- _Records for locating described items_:
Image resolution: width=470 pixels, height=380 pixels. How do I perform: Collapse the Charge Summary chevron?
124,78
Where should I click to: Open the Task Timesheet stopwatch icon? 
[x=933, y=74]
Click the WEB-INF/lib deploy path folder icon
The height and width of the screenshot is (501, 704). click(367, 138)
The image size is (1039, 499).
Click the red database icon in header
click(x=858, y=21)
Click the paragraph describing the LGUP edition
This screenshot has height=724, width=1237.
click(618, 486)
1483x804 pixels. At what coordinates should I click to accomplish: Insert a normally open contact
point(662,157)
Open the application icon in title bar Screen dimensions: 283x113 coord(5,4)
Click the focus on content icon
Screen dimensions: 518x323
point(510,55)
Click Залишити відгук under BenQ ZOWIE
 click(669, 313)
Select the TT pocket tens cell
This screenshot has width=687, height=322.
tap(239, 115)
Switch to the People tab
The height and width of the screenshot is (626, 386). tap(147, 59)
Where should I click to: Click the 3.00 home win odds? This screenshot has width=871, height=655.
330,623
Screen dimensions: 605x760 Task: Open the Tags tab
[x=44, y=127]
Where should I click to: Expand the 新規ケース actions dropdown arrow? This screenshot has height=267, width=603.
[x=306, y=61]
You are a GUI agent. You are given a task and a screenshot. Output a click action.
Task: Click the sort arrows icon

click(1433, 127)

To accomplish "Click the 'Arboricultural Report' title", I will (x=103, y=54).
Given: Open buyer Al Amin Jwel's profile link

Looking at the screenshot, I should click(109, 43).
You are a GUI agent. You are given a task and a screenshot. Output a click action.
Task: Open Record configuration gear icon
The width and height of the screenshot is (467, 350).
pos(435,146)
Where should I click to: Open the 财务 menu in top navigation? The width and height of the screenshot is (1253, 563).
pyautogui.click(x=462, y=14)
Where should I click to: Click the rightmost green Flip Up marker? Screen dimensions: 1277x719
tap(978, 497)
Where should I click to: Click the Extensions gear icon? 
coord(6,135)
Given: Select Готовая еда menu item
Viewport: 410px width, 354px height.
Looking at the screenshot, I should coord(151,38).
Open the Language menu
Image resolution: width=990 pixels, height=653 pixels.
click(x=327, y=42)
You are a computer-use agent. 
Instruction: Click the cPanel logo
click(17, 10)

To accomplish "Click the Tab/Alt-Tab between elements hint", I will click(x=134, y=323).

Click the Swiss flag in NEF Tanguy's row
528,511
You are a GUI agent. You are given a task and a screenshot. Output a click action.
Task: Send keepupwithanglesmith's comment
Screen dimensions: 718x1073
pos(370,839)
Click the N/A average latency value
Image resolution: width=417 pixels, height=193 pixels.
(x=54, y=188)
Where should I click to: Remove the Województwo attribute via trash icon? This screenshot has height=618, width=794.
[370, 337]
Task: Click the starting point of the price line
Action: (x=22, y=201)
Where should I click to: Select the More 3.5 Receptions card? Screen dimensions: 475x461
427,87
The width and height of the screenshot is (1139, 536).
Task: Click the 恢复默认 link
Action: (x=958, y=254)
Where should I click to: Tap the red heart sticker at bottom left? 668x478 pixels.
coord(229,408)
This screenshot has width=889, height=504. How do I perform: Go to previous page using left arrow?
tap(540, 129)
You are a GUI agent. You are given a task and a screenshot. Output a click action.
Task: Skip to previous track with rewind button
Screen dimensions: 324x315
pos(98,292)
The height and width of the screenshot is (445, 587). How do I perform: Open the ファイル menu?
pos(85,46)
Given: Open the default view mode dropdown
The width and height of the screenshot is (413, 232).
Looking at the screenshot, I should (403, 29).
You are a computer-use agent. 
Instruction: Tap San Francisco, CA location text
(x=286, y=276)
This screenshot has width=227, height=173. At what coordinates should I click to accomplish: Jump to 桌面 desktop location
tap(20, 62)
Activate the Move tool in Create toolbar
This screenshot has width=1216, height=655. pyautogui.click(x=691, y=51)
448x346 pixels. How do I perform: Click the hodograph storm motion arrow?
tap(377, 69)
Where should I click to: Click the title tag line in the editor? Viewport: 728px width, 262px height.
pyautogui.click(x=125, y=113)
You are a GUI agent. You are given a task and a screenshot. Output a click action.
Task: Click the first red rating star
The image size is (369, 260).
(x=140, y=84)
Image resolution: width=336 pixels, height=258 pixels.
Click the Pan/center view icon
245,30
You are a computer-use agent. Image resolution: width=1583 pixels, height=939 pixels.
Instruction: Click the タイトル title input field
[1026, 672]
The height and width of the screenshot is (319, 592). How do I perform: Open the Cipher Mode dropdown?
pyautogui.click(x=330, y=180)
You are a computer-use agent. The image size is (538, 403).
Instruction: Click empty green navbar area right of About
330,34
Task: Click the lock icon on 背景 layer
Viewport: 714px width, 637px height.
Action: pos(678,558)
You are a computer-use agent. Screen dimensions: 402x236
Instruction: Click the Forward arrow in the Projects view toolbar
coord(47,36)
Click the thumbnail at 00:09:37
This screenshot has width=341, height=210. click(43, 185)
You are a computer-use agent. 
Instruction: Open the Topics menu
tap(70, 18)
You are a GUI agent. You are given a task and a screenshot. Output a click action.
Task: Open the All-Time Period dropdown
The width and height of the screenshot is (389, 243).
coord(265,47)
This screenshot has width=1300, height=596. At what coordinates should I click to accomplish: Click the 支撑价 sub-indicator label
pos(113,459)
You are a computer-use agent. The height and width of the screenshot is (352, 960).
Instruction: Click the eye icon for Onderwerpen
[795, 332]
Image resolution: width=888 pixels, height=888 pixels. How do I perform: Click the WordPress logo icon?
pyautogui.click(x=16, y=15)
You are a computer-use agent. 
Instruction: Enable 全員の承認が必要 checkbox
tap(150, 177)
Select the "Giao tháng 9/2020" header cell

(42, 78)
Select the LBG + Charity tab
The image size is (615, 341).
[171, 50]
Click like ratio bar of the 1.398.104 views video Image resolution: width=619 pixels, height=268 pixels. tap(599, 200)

- _AIM OF THE TASK_: Write out, word for word, the lines from the one containing "Where should I click to: Expand" up to and including the one containing "coord(6,135)".

- _EXERCISE SOLUTION_:
Where should I click to: Expand the 新規ケース actions dropdown arrow? This screenshot has height=267, width=603.
[x=306, y=61]
You are a GUI agent. You are given a task and a screenshot. Output a click action.
Task: Click the sort arrows icon

click(1433, 127)

To accomplish "Click the 'Arboricultural Report' title", I will (x=103, y=54).
Given: Open buyer Al Amin Jwel's profile link

Looking at the screenshot, I should click(109, 43).
You are a GUI agent. You are given a task and a screenshot. Output a click action.
Task: Open Record configuration gear icon
The width and height of the screenshot is (467, 350).
pos(435,146)
Where should I click to: Open the 财务 menu in top navigation? The width and height of the screenshot is (1253, 563).
pyautogui.click(x=462, y=14)
Where should I click to: Click the rightmost green Flip Up marker? Screen dimensions: 1277x719
tap(978, 497)
Where should I click to: Click the Extensions gear icon? 
coord(6,135)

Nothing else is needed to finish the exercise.